- [Document passage]
· · · · ·
Home Secretary Theresa May: "With allegations as serious as these, the public needs to have complete confidence"

The head of the children's charity NSPCC is to lead a review of historical child sex abuse allegations, Home Secretary Theresa May has announced.

Peter Wanless's review, which will cover how police and prosecutors handled information given to them, is expected to report within 10 weeks.

A Hillsborough-style inquiry will also be held, led by an independent panel of experts on law and child protection.

This would be wide-ranging and would not report before the next election.

Mrs May, who said the panel inquiry could be converted into a full public inquiry if necessary, said she wanted to ensure the public had confidence that serious crimes were being investigated.

For Labour, shadow home secretary Yvette Cooper welcomed the announcements, adding: "We need to know what happened when these allegations were first raised even decades ago, when you will know that former cabinet ministers have said there may have been a cover-up."

Media caption,

Tessa Munt MP: "It is important to me that we make it better for other people"

Mrs May, addressing MPs after weeks of increasing questions about how past claims of child sex abuse were handled, said Mr Wanless would be assisted in his review by a senior legal figure.
· · · · ·
- [Supplied material]
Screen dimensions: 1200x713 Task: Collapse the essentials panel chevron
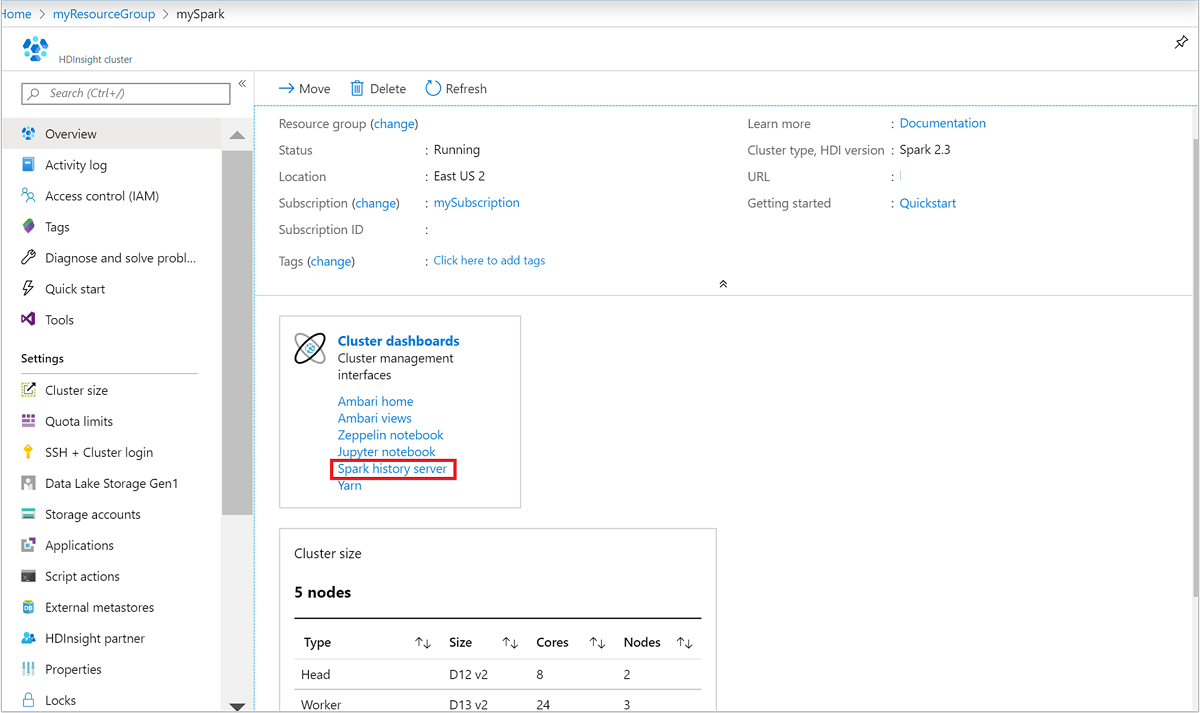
· · · · ·
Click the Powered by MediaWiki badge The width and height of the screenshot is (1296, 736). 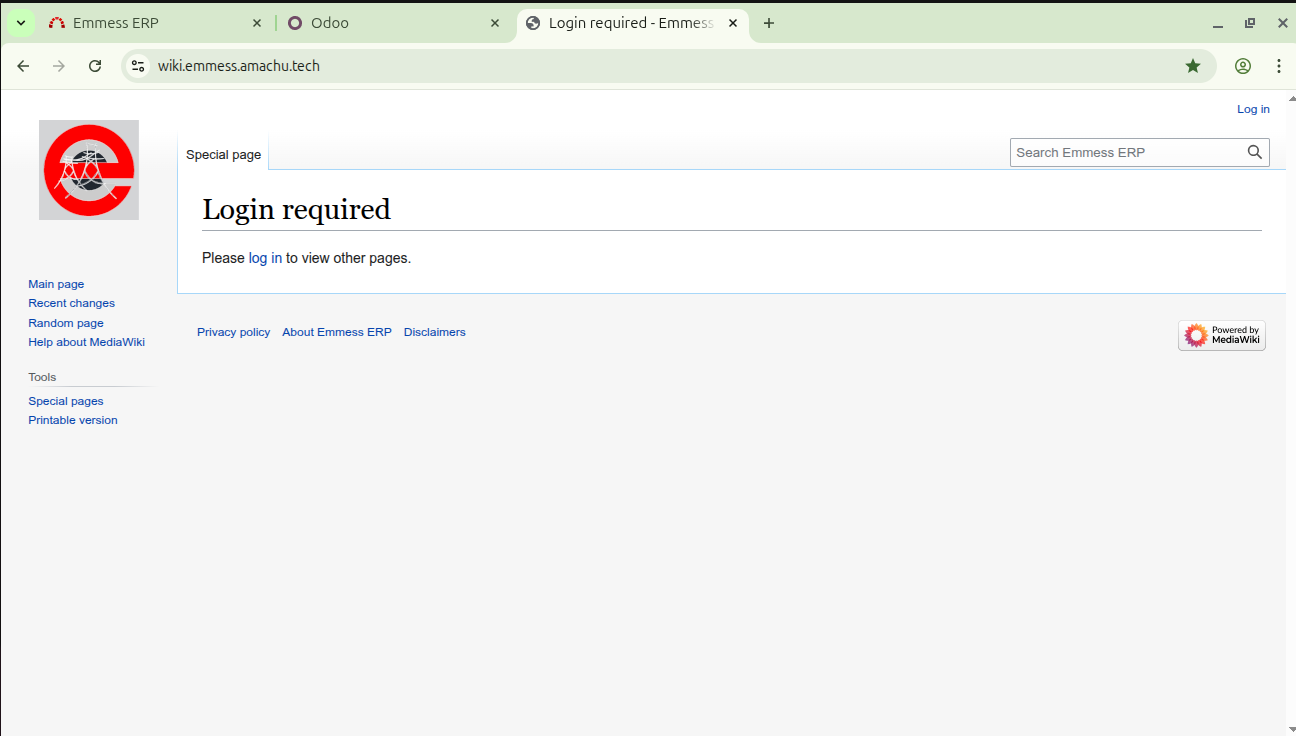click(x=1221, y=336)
· · · · ·
- [Your objective] According to the news passage, within what time frame is Peter Wanless's review expected to report? The material comes from a separate source unrelated to the news passage.

- [Correct output] Within 10 weeks.